22Enfin, on peut aussi, comme on l’entend souvent, rendre la grande machination capitaliste, la poignée de puissants maîtres du capital mondial, responsable du stress environnemental et écologique que nous sommes en train de vivre et vivrons plus intensément encore dans un avenir proche et lointain (ou aussi loin qu’il existe un avenir, comme nous le formulions autrefois). Bien que juste, cette accusation ne suffit pas et, de toute façon, n’a pour effet que de nous rendre impuissants face à ce qui semble trop puissant et trop grand pour nous ; et nous voilà démunis et petits devant le système capitaliste. C’est l’impuissance qui risque de nous conduire dangereusement à une épidémie de paralysie mélancolique, transformant l’angoisse en renoncement à résister, à penser, à imaginer collectivement des alternatives. Et cela semble pire encore quand nous avons le courage de voir que le capitalisme, que nous accusons autant, est ancré au tréfonds de nos vies tout comme à leurs niveaux les plus superficiels. Je ne peux me dérober à cette évidence. Je me demande quotidiennement : comment critiquer le capitalisme tout en reconnaissant que nous sommes constitués en lui ? Comment le faire sans le poids de la culpabilité et en ne se satisfaisant pas de la simple dénonciation ? Le plus souvent, la dénonciation a pour effet de localiser et de fixer la responsabilité sur les autres, comme si nous nous positionnions à l’extérieur du système.

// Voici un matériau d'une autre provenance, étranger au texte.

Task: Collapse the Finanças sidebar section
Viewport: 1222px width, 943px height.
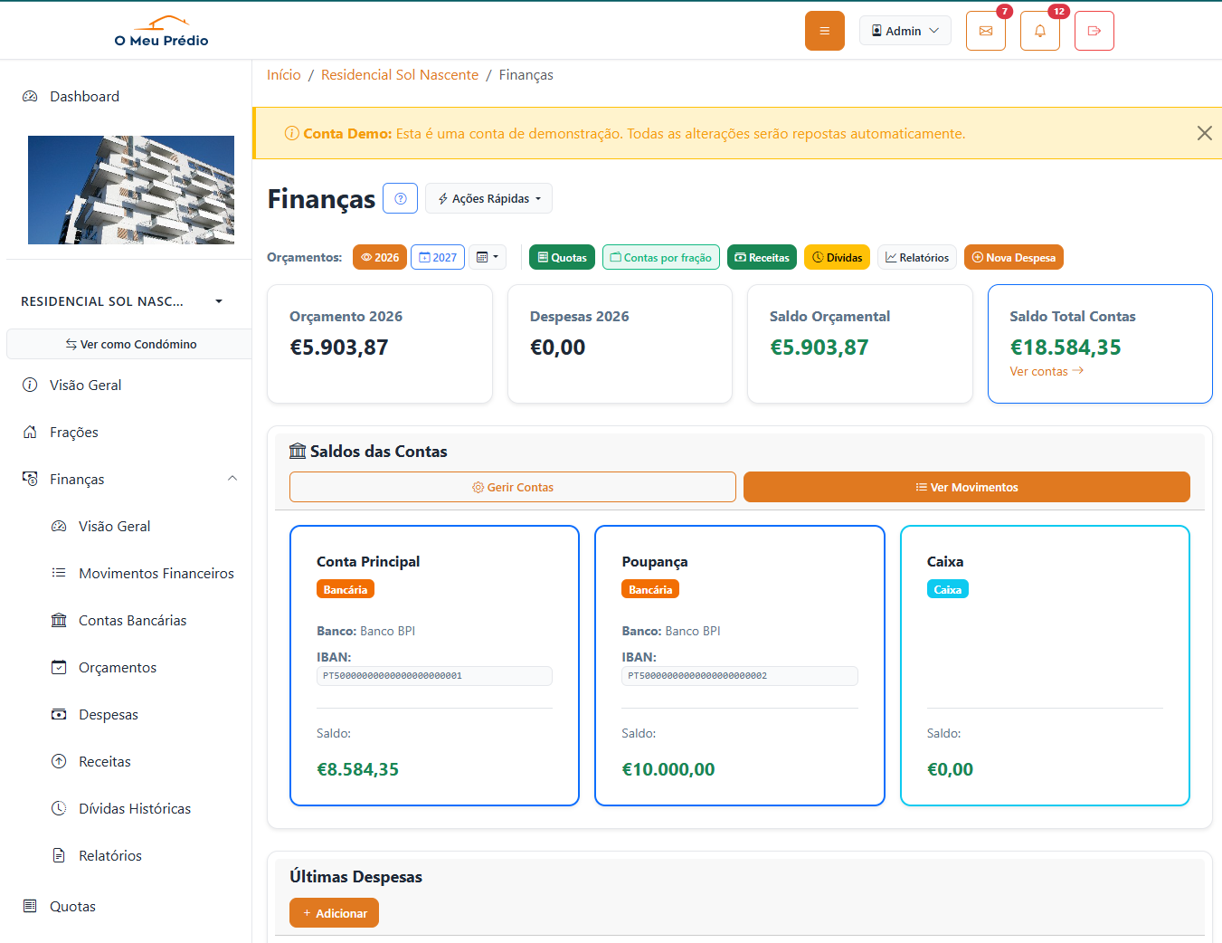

23J’apprends de Stengers qu’il n’est pas responsable de transférer la responsabilité à « nos responsables ». Si nous participons tous à l’ingénierie capitaliste du monde, la tâche consistant à nous rendre responsables (de la responsabilité, non de la culpabilité ni des dispositifs d’accusation) ne peut se traduire par l’application simple et facile de la dénonciation (qui est de toute façon irréaliste, peu efficace et souvent cruelle). L’accusation ou la dénonciation ont souvent pour effet d’exclure l’accusateur ou celui qui montre du doigt. C’est alors qu’apparaît le dilemme : soit nous nous résignons et restons paralysés (il n’y a rien à faire), soit nous pointons du doigt les supposés coupables (ceux qui doivent se charger de la responsabilité de faire quelque chose). Dans les deux cas, c’est la même perception d’impasse : que nous soyons petits, isolés, très faibles devant la grande et hégémonique machine capitaliste, que nous nous percevions comme ses victimes passives, tellement imbriqués en elle qu’il est impossible de s’en détacher, ou que nous nous percevions comme extérieurs à elle, comme si le capitalisme, ou ce qui en lui peut être structurellement modifié, ne concernait que le grand capital. Voici une excellente recette pour nous arrêter là où il faudrait avancer ; l’anesthésie et le somnambulisme, au lieu de l’activité et d’un esprit éveillé, comme ce serait nécessaire. Et tout cela pendant que le monde s’effondre à vue d’œil. Comment s’en sortir ? Avec quelle force tenter de freiner ou d’apprivoiser la nature prédatrice du capitalisme ? Face à une si grande vulnérabilité, comment ne pas sombrer dans la prostration ? Comment agir ?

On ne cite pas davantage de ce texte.